The first large peat-fired thermal power station in Russia was built on a location about 80 km away from Moscow, in the place of the current city of Elektrogorsk, during 1912-1914. It was called Elektroperedacha (literally "electric power transmission"), and the settlement around the station (future Elektrogorsk) acquired this name, Elektroperedacha, as well. Today the station is called GRES-3 or Elektrogorskaya GRES.

==Terminology==
The abbreviations below are commonly used in the names of power stations.

The term GRES (ГРЭС (Государственная Районная Электростанция), ДРЕС) refers to a condenser type electricity-only thermal power station introduced in the Soviet Union which still exist in Russia and other former Soviet republics. The Russian abbreviation ГРЭС stands for Государственная районная электростанция, or "state-owned district power plant" (often abbreviated in English as SDPP).
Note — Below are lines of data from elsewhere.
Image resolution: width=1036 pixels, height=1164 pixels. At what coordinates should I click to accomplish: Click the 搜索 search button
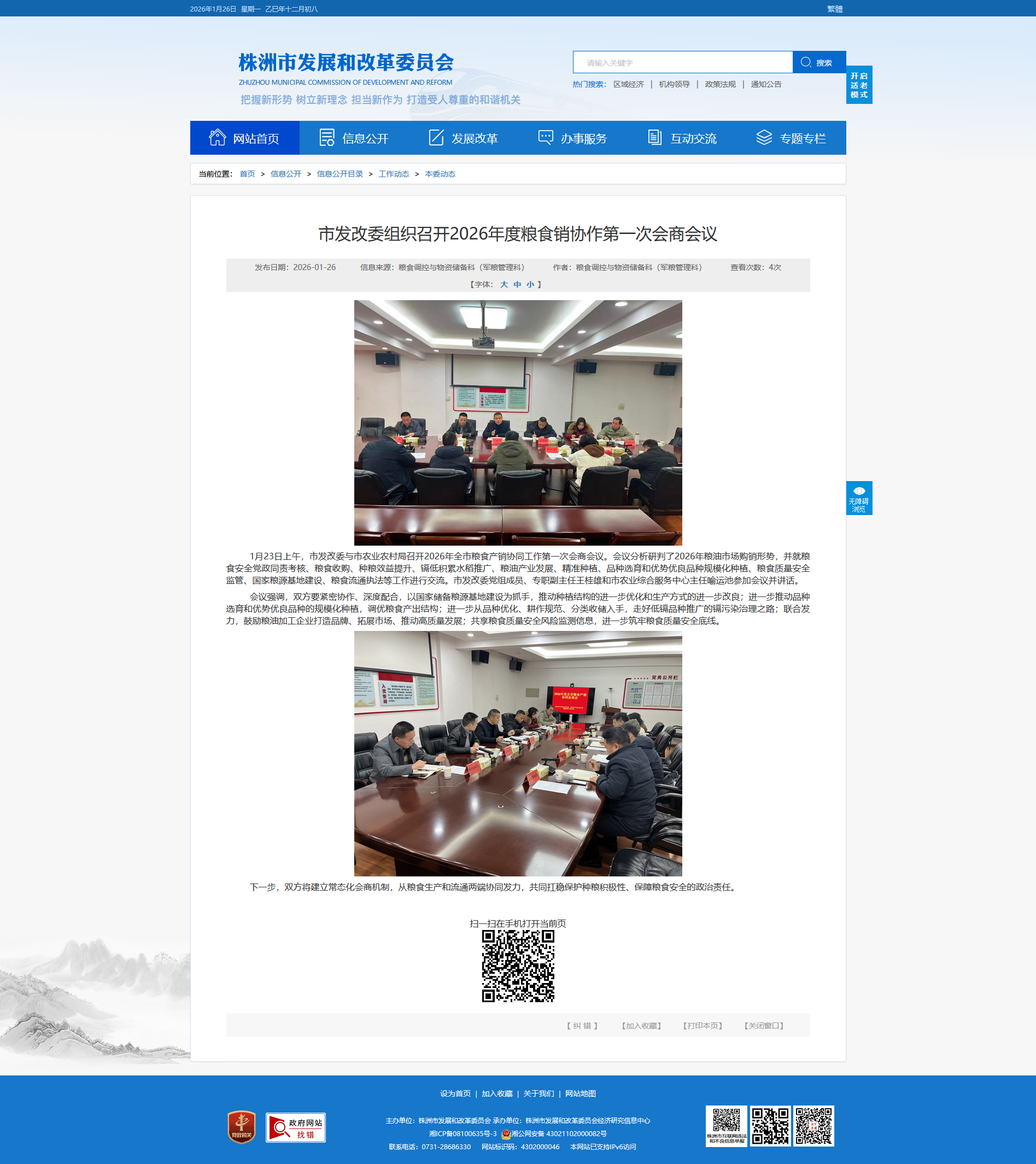pos(818,63)
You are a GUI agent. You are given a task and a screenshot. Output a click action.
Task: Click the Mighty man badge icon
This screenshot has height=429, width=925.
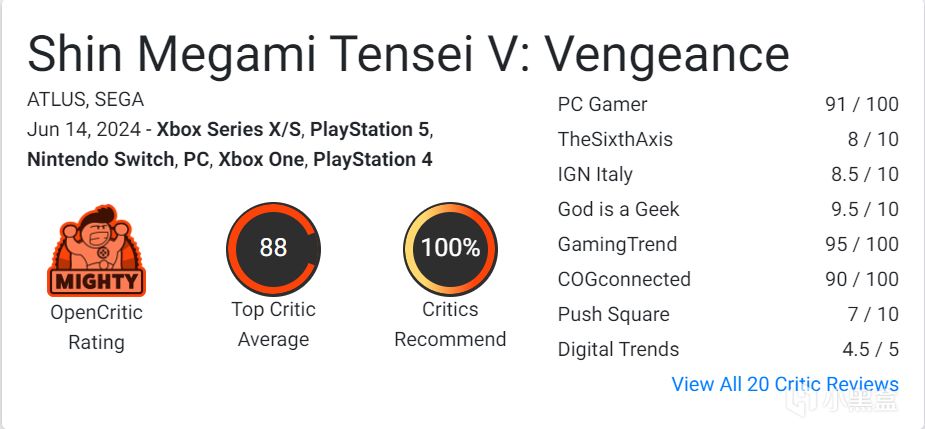pyautogui.click(x=96, y=250)
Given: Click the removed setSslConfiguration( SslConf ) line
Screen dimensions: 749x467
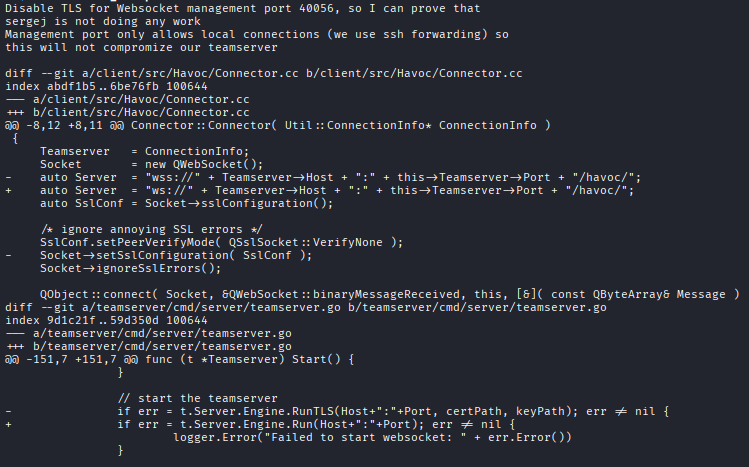Looking at the screenshot, I should (x=159, y=255).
Over time the abbreviation has lost its literal meaning, and the term refers to a high-power (thousands of megawatt) thermal power station of condenser type.

The terms TEC and TET (ТЭЦ, теплоэлектроцентраль) refer to combined heat and power plants.

==History==
The Soviet GOELRO plan of 1920s provided for construction of several GRES (along with 20 TEC and 10 hydroelectrostations, the best known among them is Shatura Power Station (peat-fired, planned already in 1914).

The first GRES were constructed upon the initiative of power engineer Robert Klasson.